One of the most important things I learned in addiction recovery is that I am responsible for cleaning my side of the street. I am the one who has to right the wrongs I have done. I have to make amends for the ways I have done harm. I have to acknowledge my part and fix what I broke. 

So much of my relationships for all of my pre-boundary-life was shifting blame. It was to never admit to anything bad. It was to manipulate all situations so that I looked like either the hero or the victim. Especially when I was actually the perpetrator.

Some things I learned through my recovery about being in a relationship include that my husband is a grown-ass man and he must be allowed to make his own choices without my nagging or unsolicited advice. That I don’t get a say in how he does things, and that if I think it’s important for a thing to get done a certain way, I better do it myself. That I must not take his emotions personally, and he is allowed to have feelings that I find difficult. That Ruth Bader Ginsburg was onto something when she said “Sometimes it helps to be a little deaf.” That not everything needs to be a conversation. Sometimes I need to work things out for myself, and often, something that irks or annoys me is really my own problem and has nothing to do with him. (Look, sometimes we have to have a conversation about something that has upset me. Obviously. But I don’t go in assuming it is all his fault.) But maybe most importantly, that I must give him the benefit of the doubt. My husband is a good man who loves to provide material things, but also, a happy home. So I spend a lot of my marriage energy making sure he feels comfortable and peaceful in the space we are creating together. It’s about the way I respond to a question with a generous spirit, or give him my attention when he asks for it, or anything else I can do to let him know that our marriage is the most important relationship in my life.

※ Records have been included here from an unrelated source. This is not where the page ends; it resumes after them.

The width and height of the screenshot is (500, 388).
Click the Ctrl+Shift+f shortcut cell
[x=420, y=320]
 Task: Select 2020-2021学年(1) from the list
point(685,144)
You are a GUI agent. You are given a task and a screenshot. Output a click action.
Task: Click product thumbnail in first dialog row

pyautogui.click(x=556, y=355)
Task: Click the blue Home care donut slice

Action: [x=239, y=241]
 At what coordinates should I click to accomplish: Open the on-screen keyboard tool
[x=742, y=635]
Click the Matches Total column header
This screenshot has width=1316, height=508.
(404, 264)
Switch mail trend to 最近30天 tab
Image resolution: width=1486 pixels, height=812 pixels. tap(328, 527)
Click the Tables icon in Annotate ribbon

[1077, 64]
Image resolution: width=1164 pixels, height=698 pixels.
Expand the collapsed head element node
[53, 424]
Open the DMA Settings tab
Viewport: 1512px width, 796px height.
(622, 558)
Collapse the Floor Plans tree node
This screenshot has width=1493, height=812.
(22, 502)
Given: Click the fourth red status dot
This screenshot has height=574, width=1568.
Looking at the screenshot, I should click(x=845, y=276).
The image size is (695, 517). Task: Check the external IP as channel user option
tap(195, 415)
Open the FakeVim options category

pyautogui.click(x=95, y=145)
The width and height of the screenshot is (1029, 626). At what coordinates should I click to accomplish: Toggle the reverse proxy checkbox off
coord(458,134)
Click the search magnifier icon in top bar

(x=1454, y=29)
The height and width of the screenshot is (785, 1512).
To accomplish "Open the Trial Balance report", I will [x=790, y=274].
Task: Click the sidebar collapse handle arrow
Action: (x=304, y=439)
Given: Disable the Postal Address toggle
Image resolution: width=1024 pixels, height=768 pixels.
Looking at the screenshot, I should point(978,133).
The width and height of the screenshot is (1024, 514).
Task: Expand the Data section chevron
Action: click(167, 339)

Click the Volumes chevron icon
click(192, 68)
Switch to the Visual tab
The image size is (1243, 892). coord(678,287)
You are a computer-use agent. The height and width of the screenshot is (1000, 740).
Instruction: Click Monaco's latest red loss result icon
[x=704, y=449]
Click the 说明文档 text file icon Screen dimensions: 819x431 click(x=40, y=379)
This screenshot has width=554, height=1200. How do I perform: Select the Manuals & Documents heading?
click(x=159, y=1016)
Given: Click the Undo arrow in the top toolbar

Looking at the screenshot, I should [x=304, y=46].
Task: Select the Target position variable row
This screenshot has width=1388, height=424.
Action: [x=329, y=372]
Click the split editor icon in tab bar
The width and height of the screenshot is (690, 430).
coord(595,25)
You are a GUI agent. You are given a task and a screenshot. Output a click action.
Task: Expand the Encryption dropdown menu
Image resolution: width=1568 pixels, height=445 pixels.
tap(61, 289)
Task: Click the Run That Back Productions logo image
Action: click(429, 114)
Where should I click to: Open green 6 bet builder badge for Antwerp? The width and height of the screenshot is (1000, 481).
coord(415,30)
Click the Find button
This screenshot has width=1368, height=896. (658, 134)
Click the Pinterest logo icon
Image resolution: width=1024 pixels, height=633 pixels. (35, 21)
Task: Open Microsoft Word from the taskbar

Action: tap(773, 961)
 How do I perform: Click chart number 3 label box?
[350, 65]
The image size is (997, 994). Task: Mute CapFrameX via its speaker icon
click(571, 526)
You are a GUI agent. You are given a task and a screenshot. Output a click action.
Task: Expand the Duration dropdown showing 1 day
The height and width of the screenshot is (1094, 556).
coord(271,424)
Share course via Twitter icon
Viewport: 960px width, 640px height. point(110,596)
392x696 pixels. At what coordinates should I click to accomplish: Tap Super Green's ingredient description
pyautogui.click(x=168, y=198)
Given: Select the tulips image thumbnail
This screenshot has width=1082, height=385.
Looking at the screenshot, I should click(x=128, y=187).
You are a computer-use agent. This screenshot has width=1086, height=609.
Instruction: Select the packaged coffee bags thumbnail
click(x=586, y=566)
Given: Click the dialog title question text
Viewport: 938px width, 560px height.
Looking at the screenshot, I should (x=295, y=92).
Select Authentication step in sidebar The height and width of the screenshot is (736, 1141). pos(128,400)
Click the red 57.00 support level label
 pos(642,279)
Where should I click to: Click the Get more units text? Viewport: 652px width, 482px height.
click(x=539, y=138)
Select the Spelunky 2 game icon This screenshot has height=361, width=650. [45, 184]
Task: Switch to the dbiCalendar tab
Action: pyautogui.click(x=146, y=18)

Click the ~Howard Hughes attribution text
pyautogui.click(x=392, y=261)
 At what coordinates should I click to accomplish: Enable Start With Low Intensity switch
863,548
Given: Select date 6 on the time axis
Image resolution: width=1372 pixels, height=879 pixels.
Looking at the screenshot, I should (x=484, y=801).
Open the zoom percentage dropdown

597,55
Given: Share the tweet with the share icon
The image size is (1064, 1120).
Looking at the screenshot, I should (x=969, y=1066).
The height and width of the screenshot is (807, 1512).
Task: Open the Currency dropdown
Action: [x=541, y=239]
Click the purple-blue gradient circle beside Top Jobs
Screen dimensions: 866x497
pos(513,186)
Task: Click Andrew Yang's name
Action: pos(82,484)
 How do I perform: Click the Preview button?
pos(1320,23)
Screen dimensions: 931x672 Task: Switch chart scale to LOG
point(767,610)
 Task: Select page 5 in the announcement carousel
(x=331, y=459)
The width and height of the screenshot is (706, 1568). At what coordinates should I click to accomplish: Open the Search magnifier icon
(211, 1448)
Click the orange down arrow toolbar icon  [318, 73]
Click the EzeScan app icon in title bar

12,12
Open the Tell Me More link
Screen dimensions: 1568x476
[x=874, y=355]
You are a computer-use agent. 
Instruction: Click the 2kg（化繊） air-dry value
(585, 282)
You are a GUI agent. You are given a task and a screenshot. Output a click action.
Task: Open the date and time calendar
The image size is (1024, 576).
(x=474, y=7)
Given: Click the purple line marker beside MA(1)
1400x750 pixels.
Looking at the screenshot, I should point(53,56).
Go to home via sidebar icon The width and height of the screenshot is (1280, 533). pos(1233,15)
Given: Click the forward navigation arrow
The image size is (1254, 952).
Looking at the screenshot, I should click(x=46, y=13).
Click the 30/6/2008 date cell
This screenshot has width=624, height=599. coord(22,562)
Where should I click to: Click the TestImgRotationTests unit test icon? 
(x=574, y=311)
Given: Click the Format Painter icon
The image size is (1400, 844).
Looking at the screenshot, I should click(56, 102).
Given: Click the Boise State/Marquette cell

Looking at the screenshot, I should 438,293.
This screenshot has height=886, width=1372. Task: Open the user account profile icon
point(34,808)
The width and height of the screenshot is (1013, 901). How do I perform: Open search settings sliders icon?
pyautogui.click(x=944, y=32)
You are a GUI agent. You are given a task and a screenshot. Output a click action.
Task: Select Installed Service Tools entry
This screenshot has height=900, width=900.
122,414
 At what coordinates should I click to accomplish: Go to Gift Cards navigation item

And in return I get the same. I get a man who likes and respects me as much as he loves me. I get days filled with laughter and affection. I get honest communication from a position of resolution rather than “winning.” I get appreciation and honor. I get a happy home and a happy home life. 

I don’t think I would ever have been able to be the wife I am if I had not put boundaries around my eating. I don’t know if I would have been able to get out from under my own selfishness or victimization. I don’t know if I would have been able to see my own bad behaviors or cruel actions in the food fog and downward spiral of my sugar addiction. And I don’t know that I ever would have been in the vicinity of someone with the life changing advice that I should make myself into the person I wanted to date. But even if I had, I can’t imagine I would have been able to take it.